San Francisco 49ers defensive coordinator Robert Saleh interviewed in the Bay Area. He’s the only one of the seven known candidates whose specialty is defense.
The 49ers (13-3) are the No. 1 seed in the NFC playoffs and have a bye this weekend. Saleh, 40, is in his third season as coordinator after being hired by coach Kyle Shanahan.
The 49ers ranked second in the NFL this year in total defense (281.8 yards a game), first against the pass (169.2), tied for first in yards per play (4.7), fifth in sacks (48) and eighth in scoring (19.4 points).
They were led by a dominant and deep front four that includes rookie Nick Bosa, DeForest Buckner and Arik Armstead. The dominance was on display in a 31-3 Monday night win over the Browns on Oct. 7, as the offensive line and quarterback Baker Mayfield had no chance.
“With a front when it’s as dominant as what our guys have been putting on, as relentless as our front has been … the only way to combat a great QB on defense is with a great pass rush,” Saleh told reporters during the season.
Shanahan was offensive coordinator for the Browns in 2014 but argued his way out of town, and his contract, after one season. He was upset with the interference of then-general manager Ray Farmer and the organization’s desire to play quarterback Johnny Manziel despite the team’s success with Brian Hoyer.
Shanahan told reporters he was excited for Saleh to interview with the Browns.
“I don’t think that has anything to do with the people who are there now.” Shanahan said. “I’m pumped for Saleh to get this opportunity. Mr. and Mrs. Haslam are great people and I think they’re great people to work for.

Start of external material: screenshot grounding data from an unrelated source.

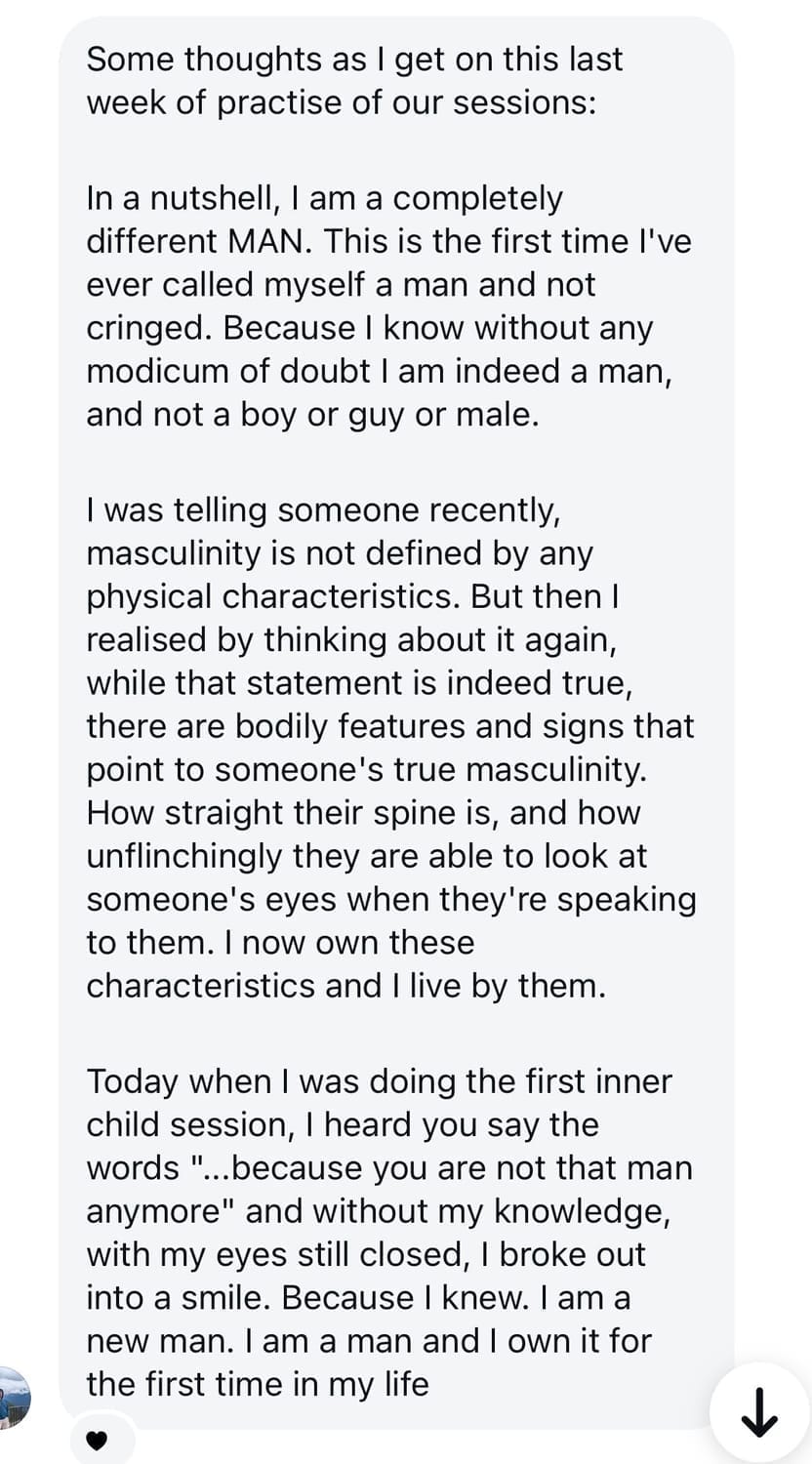Image resolution: width=812 pixels, height=1464 pixels.
Task: Tap the final line "the first time in my life"
Action: [258, 1384]
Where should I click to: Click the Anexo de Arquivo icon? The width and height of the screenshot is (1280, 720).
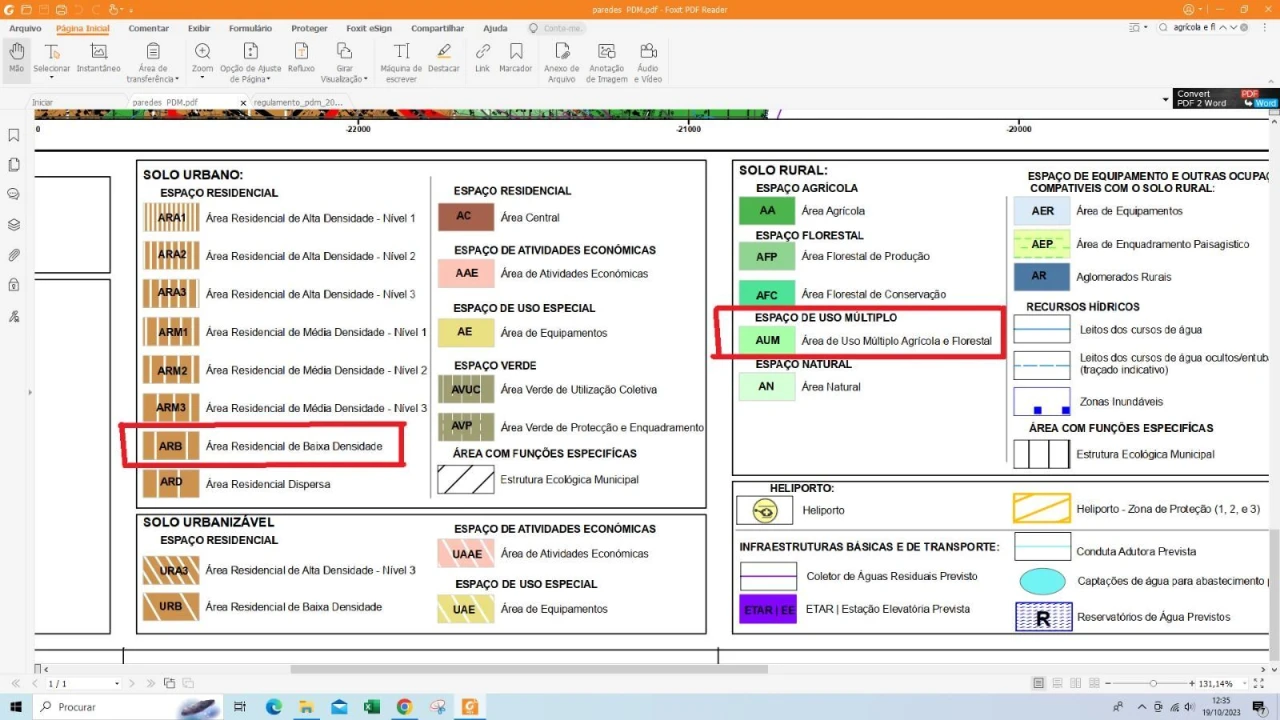pos(561,58)
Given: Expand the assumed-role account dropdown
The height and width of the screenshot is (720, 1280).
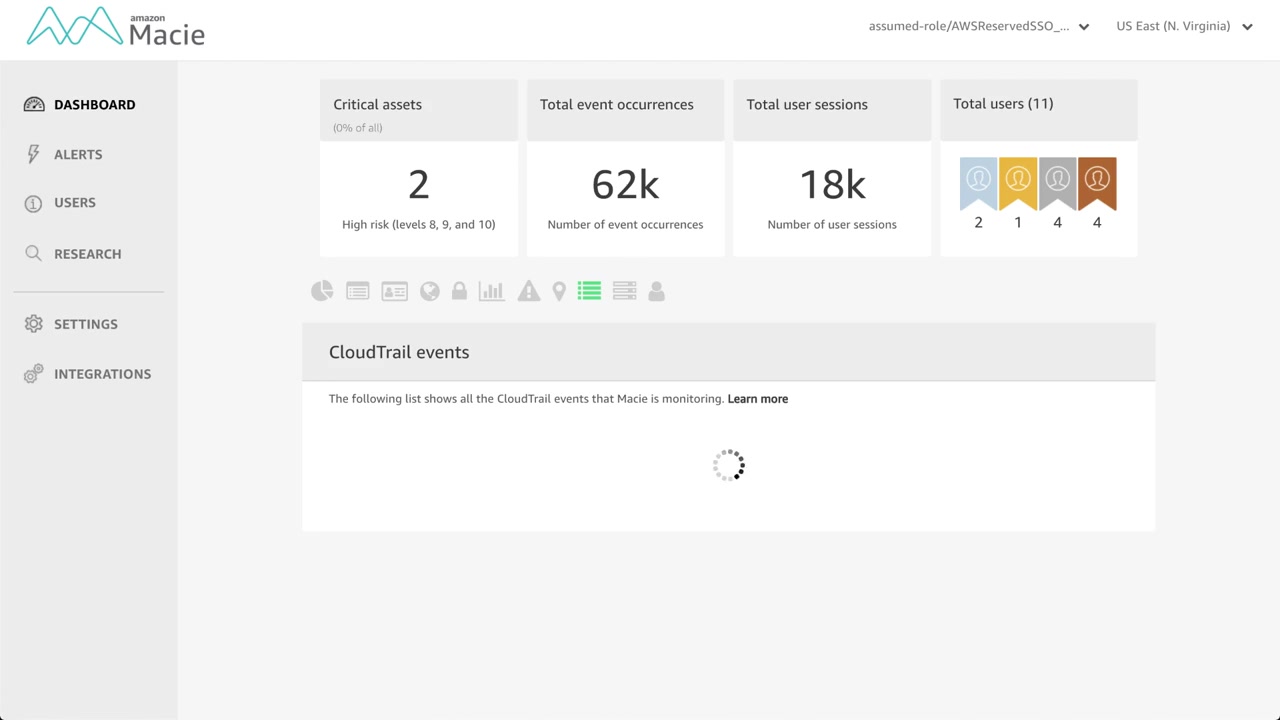Looking at the screenshot, I should (x=979, y=27).
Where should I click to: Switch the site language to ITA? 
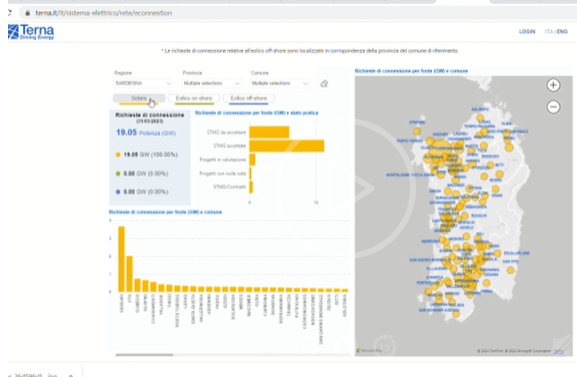tap(549, 32)
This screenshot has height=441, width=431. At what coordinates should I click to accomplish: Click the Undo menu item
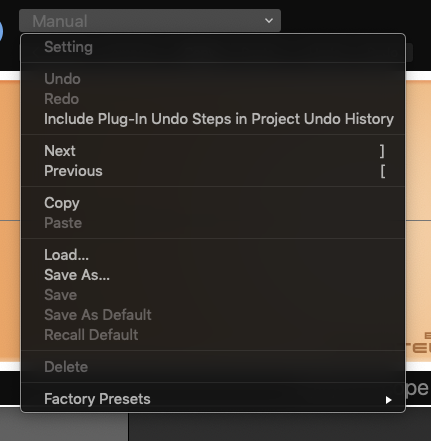pyautogui.click(x=213, y=79)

We’ll see how the interview goes for him.”
Dee and Jimmy Haslam own the Browns. Jimmy Haslam is part of the interviewing committee, along with executive vice president JW Johnson — the Haslams’ son-in-law — chief strategy officer Paul DePodesta and vice president of football administration Chris Cooper.
Saleh was linebackers coach for the Jaguars from 2014-16 and has been in the NFL since 2005, also working for the Texans and Seahawks. He was born and raised in Dearborn, Mich., played tight end at Northern Michigan University and is believed to be the first Arab American coordinator in NFL history.

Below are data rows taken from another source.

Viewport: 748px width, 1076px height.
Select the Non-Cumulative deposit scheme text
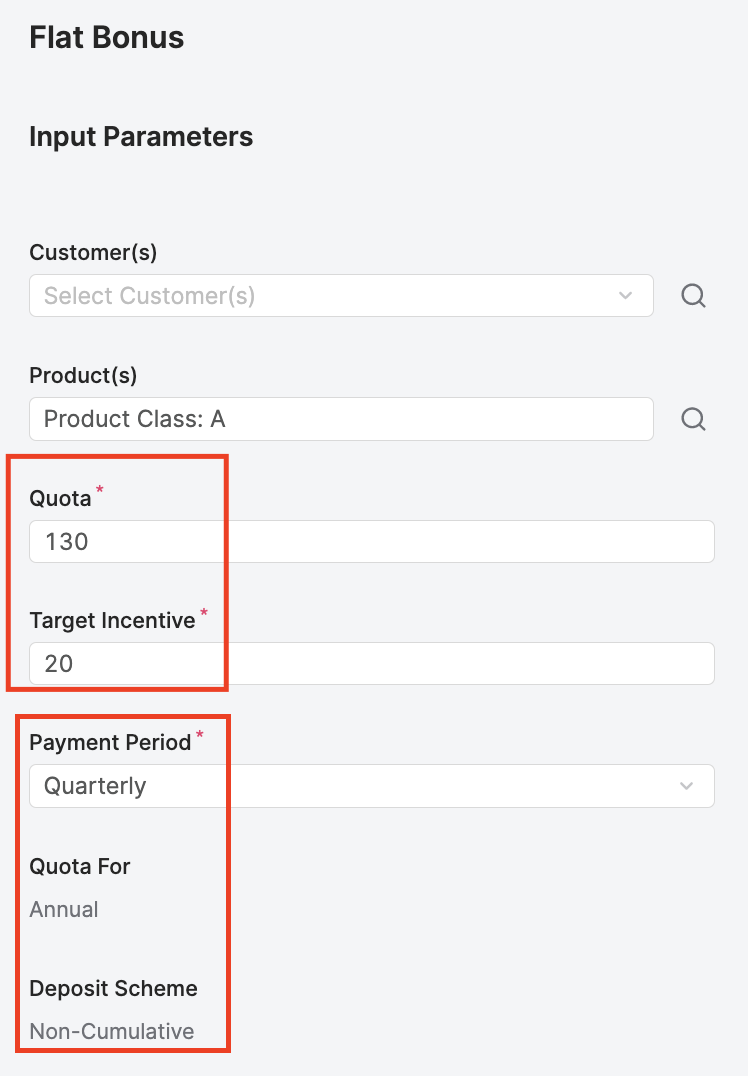[x=112, y=1032]
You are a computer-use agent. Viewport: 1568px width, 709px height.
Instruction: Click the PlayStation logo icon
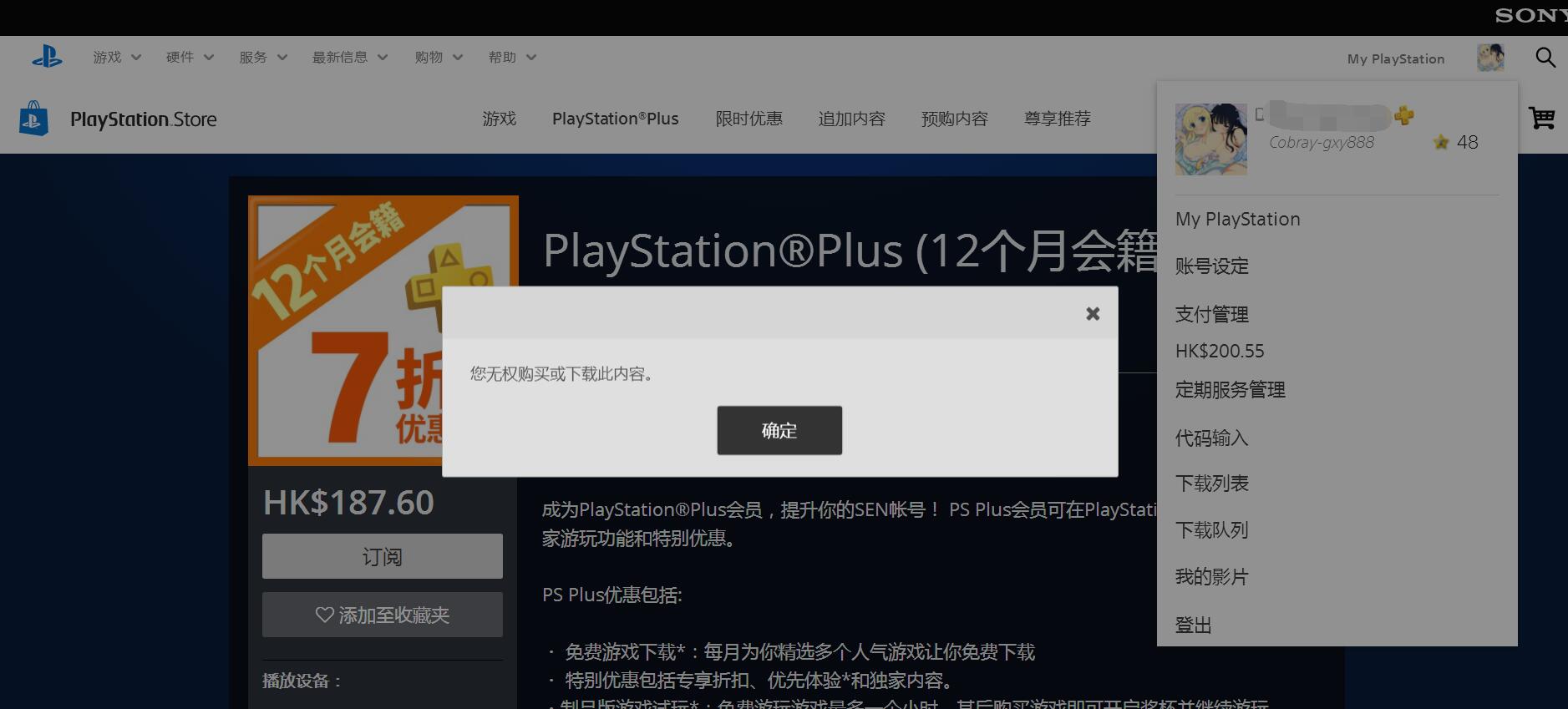pos(47,57)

The 49ers ranked 25th and 28th in scoring in Saleh’s first two years and had an NFL-record-low seven takeaways in 2018. Things were vastly different this season, with the Niners getting 27 takeaways to go with the other impressive stats.

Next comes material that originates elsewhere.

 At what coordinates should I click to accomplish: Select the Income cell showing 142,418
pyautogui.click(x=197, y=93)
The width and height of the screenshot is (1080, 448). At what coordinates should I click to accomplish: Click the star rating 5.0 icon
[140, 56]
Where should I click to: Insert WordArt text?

Saleh’s energy and enthusiasm on the sideline are popular on social media. He’s a screamer and fist-pumper.
“I have been sent all the memes and everything,” Shanahan said. “It’s what I expect. I mess with him all the time. That’s his style. He has the cleanly shaven head every single day he talks to you guys, very tan, lifts a lot and knows what he’s doing. He enjoys gameday, too. We always mess with him over it, but that’s Saleh.”
Saleh gets so excited during games he said he occasionally blacks out. He preaches extreme violence to his players.
“I think he knows how to coach defense,” Shanahan said. “If you don’t stress extreme violence, it’s tough to play football. He knows what it takes, but he just wears a bracelet on it — it’s not like it’s tatted on his face or anything. He’s a nice guy, but he’s a very good coach who knows how to get the most out of his players.”
He’ll be the fourth candidate interviewed, following former Packers coach Mike McCarthy, Ravens offensive coordinator Greg Roman and Chiefs offensive coordinator Eric Bieniemy. Bills offensive coordinator Brian Daboll, Patriots offensive coordinator Josh McDaniels and Vikings offensive coordinator Kevin Stefanski are also expected to interview.
Daboll is scheduled for Sunday following Buffalo’s playoff game Saturday in Houston.
McCarthy reportedly interviewed with the Cowboys on Saturday.